Reciprocal Tariffs by U.S. Affecting Global Economic Growth
The implementation of reciprocal tariffs by the United States against more than 70 countries has restarted the international trade system and become the primary risk factor for the global economy, according to Kristalina Georgieva, Managing Director of the International Monetary Fund (IMF), and Ajay Banga, President of the World Bank.
Georgieva’s Perspective
In separate conferences before the Spring Meetings of both organizations’ membership this week, Georgieva and Banga explained that trade tariffs are causing a slowdown in global economic activity, creating uncertainty for investors and disrupting complex supply chains.
Georgieva explained that trade tariffs have increased financial market volatility and anticipated that they will negatively impact current economic growth projections, which currently foresee a global slowdown.
On Tuesday, April 22, the IMF’s Chief Economist, Pierre Olivier Gourinchas, will present the updated global expectations contained in the flagship report, World Economic Outlook (WEO).
Georgieva warned that while a global recession is not expected due to the uncertainty, it does make investment planning more difficult. “The longer the uncertainty persists, the greater the cost to the global economy,” she stated.
Prior to the tariffs, the IMF had a global growth forecast of 3.3% for this year and next.
Banga’s Call for Broad Liberalization
In a separate conference, Banga emphasized the need for swift negotiation leading to broad liberalization rather than just preferential partners. This, he said, can help offset the economic risks.
“History shows that more open economies tend to grow faster and withstand market fluctuations better… Many developing economies maintain higher tariffs than developed ones, and prioritizing negotiation and dialogue will be crucial,” Banga noted.
Banga highlighted that reciprocal tariffs pose a greater risk of losing competitiveness for countries.
Tariffs and Their Consequences
Georgieva observed that both tariff and non-tariff barriers have become distortions in global trade, causing significant consequences. She considered recent tariff increases, pauses, escalations, and exemptions that have forced other countries to respond.
She added that this has had transboundary side effects, as “when advanced countries like China, the European Union, and the U.S. face off, smaller nations get caught in the crossfire.”
“Most emerging markets rely more on trade for growth and are thus more exposed, especially to tightening financial conditions,” she emphasized.

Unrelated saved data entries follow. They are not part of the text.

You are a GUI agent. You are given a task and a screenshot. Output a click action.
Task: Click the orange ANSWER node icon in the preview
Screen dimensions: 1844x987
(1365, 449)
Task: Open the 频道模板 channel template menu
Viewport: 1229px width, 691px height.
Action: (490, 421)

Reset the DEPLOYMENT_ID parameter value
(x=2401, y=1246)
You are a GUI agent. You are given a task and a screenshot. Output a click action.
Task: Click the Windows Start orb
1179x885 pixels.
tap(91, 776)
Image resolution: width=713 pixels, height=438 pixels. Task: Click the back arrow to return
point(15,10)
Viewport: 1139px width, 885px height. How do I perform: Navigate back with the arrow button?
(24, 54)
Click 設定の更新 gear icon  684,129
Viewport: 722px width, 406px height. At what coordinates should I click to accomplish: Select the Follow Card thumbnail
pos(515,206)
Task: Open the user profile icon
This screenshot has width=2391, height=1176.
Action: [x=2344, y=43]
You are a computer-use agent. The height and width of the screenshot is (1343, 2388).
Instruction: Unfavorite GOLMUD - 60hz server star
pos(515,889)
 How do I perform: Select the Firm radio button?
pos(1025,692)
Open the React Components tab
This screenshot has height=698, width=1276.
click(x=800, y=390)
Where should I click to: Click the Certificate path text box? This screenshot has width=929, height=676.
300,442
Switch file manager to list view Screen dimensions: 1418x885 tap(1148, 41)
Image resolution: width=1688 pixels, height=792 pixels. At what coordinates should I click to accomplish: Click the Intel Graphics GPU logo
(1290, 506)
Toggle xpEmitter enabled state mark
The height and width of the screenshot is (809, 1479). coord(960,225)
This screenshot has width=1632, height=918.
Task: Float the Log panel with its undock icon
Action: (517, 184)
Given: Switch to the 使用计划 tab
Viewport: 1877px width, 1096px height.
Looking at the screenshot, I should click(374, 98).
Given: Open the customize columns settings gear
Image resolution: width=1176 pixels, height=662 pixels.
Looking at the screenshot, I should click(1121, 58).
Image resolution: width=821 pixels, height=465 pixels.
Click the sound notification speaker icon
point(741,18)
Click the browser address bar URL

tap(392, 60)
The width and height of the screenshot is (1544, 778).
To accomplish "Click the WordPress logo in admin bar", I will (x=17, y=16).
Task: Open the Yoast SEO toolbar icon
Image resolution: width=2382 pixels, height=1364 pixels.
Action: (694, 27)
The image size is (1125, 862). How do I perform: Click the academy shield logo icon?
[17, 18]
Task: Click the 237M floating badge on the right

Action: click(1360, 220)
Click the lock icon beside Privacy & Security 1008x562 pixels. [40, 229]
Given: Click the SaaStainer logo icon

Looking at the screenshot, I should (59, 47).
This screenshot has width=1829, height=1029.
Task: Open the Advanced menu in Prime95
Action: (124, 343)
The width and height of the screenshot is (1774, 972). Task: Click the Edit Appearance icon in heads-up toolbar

Protectionism undermines long-term productivity, directly impacts growth, and uncertainty affects supply chains composed of a wide range of national products, driving up prices in numerous countries.
Georgieva suggested strengthening countries’ domestic markets and competition while the global context resolves.
Broad Liberalization
Banga separately stressed that “broad liberalization, not just for preferential partners, can help offset these risks.”
It’s worth noting that the U.S. exempted Mexico and Canada from reciprocal tariffs but maintained a 25% duty on aluminum and steel from its partners, as well as similar tariffs for products exported outside the T-MEC agreement and automobiles and auto parts requiring a certain proportion of components produced in any of the three countries.
From Banga’s perspective, countries with export-driven growth models are currently the most vulnerable to trade disruptions.
He explained that in coordination with the IMF, they are preparing “a toolkit to address the trade context and maintain positive global productivity.”
This week marks the start of the IMF and World Bank Spring Meetings, where representatives from the 191 member countries, including Mexico, will participate.
Key Questions and Answers
- What are the concerns regarding trade tariffs? Trade tariffs imposed by the U.S. on more than 70 countries have increased financial market volatility and created uncertainty for investors, disrupting global supply chains and slowing economic growth.
- Who expressed these concerns? Kristalina Georgieva, Managing Director of the International Monetary Fund (IMF), and Ajay Banga, President of the World Bank, have both highlighted these concerns.
- How do tariffs affect global growth projections? Prior to the implementation of these tariffs, the IMF projected a global growth rate of 3.3% for this year and next. However, with the added uncertainty, these projections may change.
- What is the solution suggested by the IMF and World Bank? Both organizations suggest broad liberalization to offset economic risks, emphasizing the importance of open markets and dialogue for developing economies.
- Which countries are most vulnerable to trade disruptions? Countries with export-driven growth models, such as many developing economies, are currently the most vulnerable to trade disruptions.